Pullback on 0-Forms (Functions)

For $f \in C^\infty(N)$, the pullback is simply composition: $\phi^*f = f \circ \phi$

Computing with Pullbacks

The commutation with $d$ is particularly useful for computation. For instance, if $f: N \to \RR$ is a function, then: $\phi^*(df) = d(\phi^*f) = d(f \circ \phi)$

This allows us to compute differentials in one space by pulling back from another.

Relationship to Vector Fields

While there’s a pullback for forms, there’s no canonical pullback for vector fields (but there is a pushforward). However, if $\phi$ is a diffeomorphism, we can define: $\phi_*X := ((\phi^{-1})^*(X^\flat))^\sharp$

The interaction between pullbacks and the musical isomorphism on a Riemannian manifold involves the metric: $(\phi^*\alpha)^\sharp = g^{-1}(\phi^*\alpha, \cdot)$

Working with k-Forms

Differentiating Contractions: Cartan’s Magic Formula

When working with expressions like $\alpha(X)$ where $\alpha$ is a 1-form and $X$ is a vector field, we often need to differentiate. The resulting differential can be expressed coordinate-freely using Cartan’s Magic Formula.

Applying this to $\alpha(X) = \iota_X\alpha$, we obtain:

$$\begin{align} d(\alpha(X)) = d(\iota_X\alpha) &= \mathcal{L}_X\alpha - \iota_X d\alpha\\ &= X(\alpha(\cdot)) - \alpha([X,\cdot]) - (d\alpha)(X,\cdot) \end{align}$$

This formula eliminates the need to compute coordinate expressions, instead expressing everything through the Lie bracket, exterior derivative, and evaluation.

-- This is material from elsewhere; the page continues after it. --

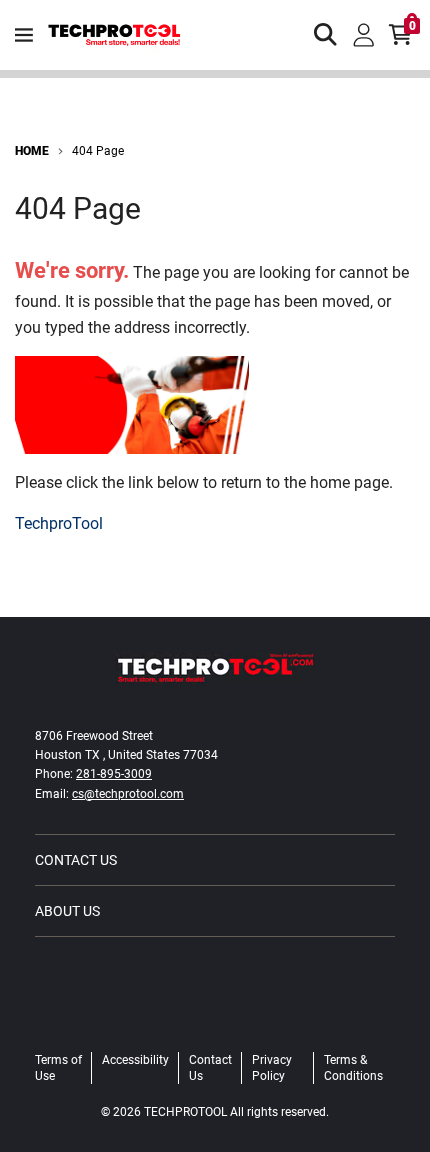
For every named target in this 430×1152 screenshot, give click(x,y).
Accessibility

Interior Products and Contraction

Note that some authors place $X$ last rather than first. The interior product satisfies $\iota_X \circ \iota_X \equiv 0$ (inserting the same vector twice into an alternating form must vanish).

For wedge products $\alpha \wedge \beta$ where $\alpha$ is a $p$-form, we have the derivation rule: $\iota_X(\alpha\wedge \beta) = (\iota_X\alpha)\wedge\beta + (-1)^p\alpha\wedge(\iota_X\beta)$

The Riemannian Volume Form

Pairing Vectors and $(n-1)$-Forms

Contracting the volume form establishes a natural pairing between vector fields and $(n-1)$-forms. Given a vector field $X$, the $(n-1)$-form $\iota_X\omega_g$ captures the oriented $(n-1)$-volume perpendicular to $X$. This perspective is fundamental to the classical relationship between vector fields and forms in vector calculus.

Extending the Metric to Forms

The Riemannian metric naturally extends to differential forms through the musical isomorphism and tensor products.

Metric on 1-Forms

Given 1-forms $\alpha, \beta$, we define: $g(\alpha,\beta) := g(\alpha^\sharp,\beta^\sharp)$

This gives us norms: $\|\alpha\|^2 := g(\alpha,\alpha) = g(\alpha^\sharp,\alpha^\sharp)$.

Metric on Tensor Powers

The metric $g$ naturally extends to tensor powers of the tangent bundle: elements of $\bigotimes^k TM$ are linear combinations of elementary tensor products $v_1\otimes v_2\otimes\cdots\otimes v_k$, and by bilinearity it suffices to define the extension on simple tensors:

$g(v_1\otimes\cdots\otimes v_k, w_1\otimes\cdots\otimes w_k):=g(v_1,w_1)g(v_2,w_2)\cdots g(v_k,w_k)$

Note: It’s often convenient to introduce a factor of $\frac{1}{k!}$ into this definition depending on conventions.

Metric on k-Forms

The extension to $k$-forms uses the tensor product structure. For wedge products $\alpha = \alpha_1 \wedge \cdots \wedge \alpha_k, \quad \beta = \beta_1 \wedge \cdots \wedge \beta_k$

the metric is given by the Gram determinant:

$$g(\alpha,\beta) := \det\begin{pmatrix} g(\alpha_1,\beta_1) & \cdots & g(\alpha_1,\beta_k)\\ \vdots & \ddots & \vdots\\ g(\alpha_k,\beta_1) & \cdots & g(\alpha_k,\beta_k) \end{pmatrix}$$

where each entry uses the 1-form metric $g(\alpha_i,\beta_j) = g(\alpha_i^\sharp,\beta_j^\sharp)$.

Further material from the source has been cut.